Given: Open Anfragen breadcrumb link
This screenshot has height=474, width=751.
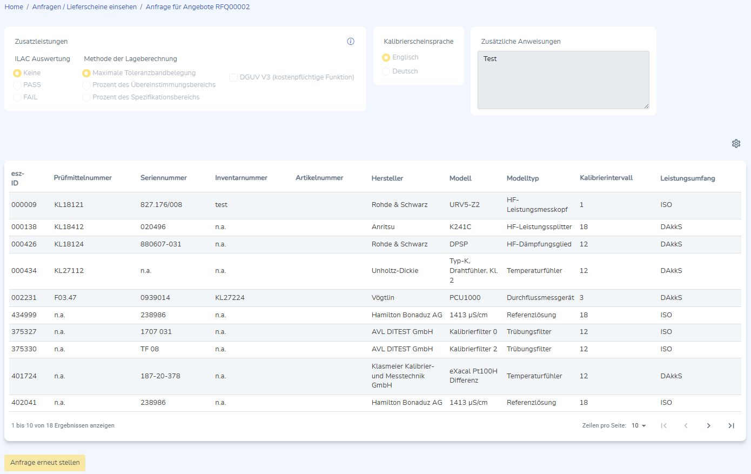Looking at the screenshot, I should coord(46,7).
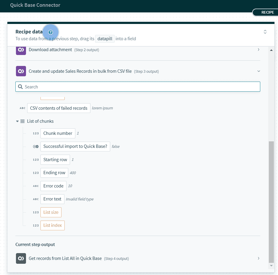The width and height of the screenshot is (278, 275).
Task: Click the purple Quick Base icon for Step 3
Action: pos(21,71)
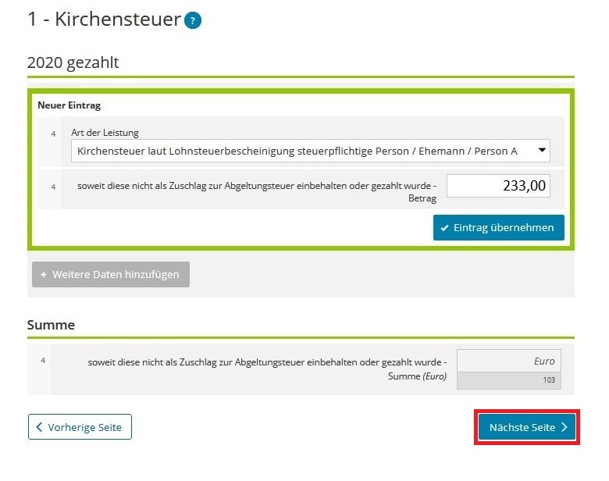609x481 pixels.
Task: Select the Summe Euro output field
Action: pyautogui.click(x=509, y=361)
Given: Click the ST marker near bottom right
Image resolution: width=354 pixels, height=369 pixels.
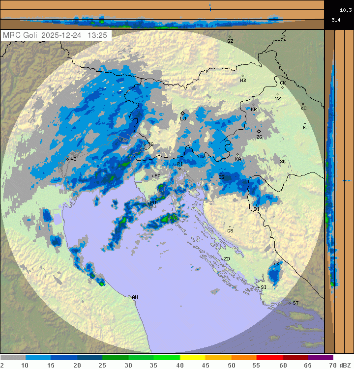Looking at the screenshot, I should coord(290,303).
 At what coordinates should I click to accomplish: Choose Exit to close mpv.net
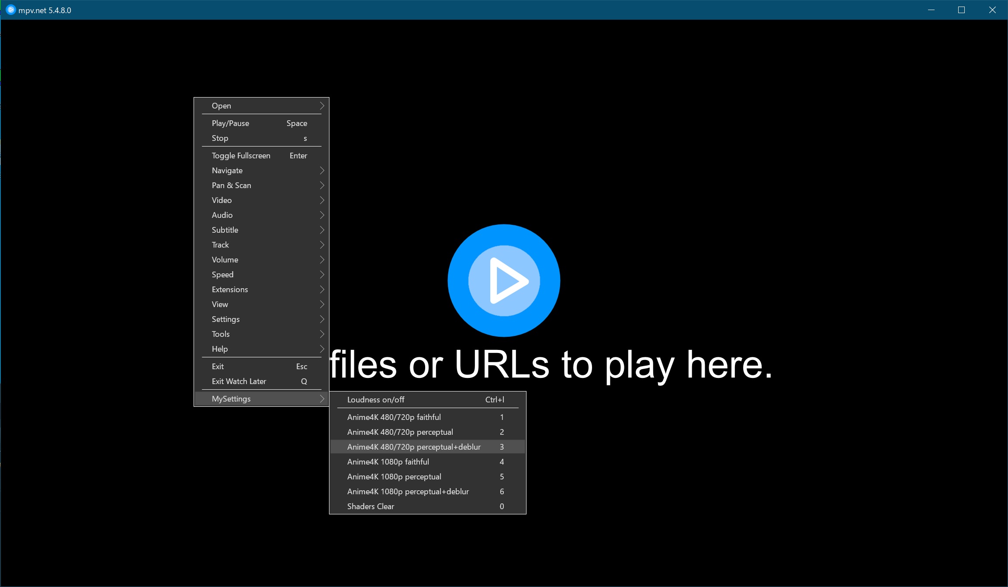(217, 366)
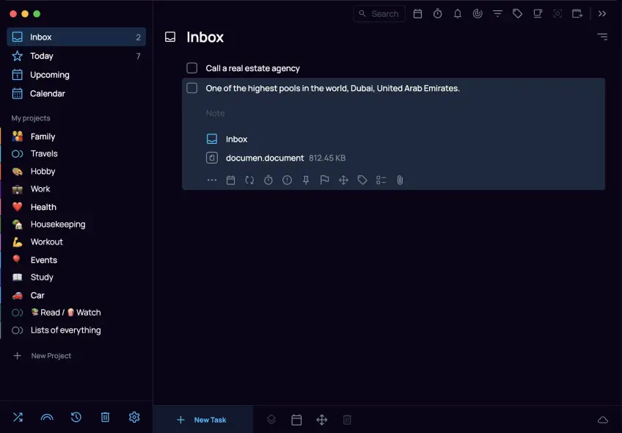Image resolution: width=622 pixels, height=433 pixels.
Task: Mark the Dubai pools task as complete
Action: [192, 88]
--*--
What you will do = Reproduce the lines above without any changes, leaving out the pictures.

Correct output =
Given: Open Anfragen breadcrumb link
This screenshot has height=474, width=751.
Looking at the screenshot, I should coord(46,7).
The width and height of the screenshot is (278, 275).
Task: Click the purple Quick Base icon for Step 3
Action: pos(21,71)
609x481 pixels.
Task: Select the Summe Euro output field
Action: pyautogui.click(x=509, y=361)
Given: Click the ST marker near bottom right
Image resolution: width=354 pixels, height=369 pixels.
Looking at the screenshot, I should coord(290,303).
 At what coordinates should I click to accomplish: Choose Exit to close mpv.net
(217, 366)
Image resolution: width=622 pixels, height=433 pixels.
Task: Mark the Dubai pools task as complete
Action: [192, 88]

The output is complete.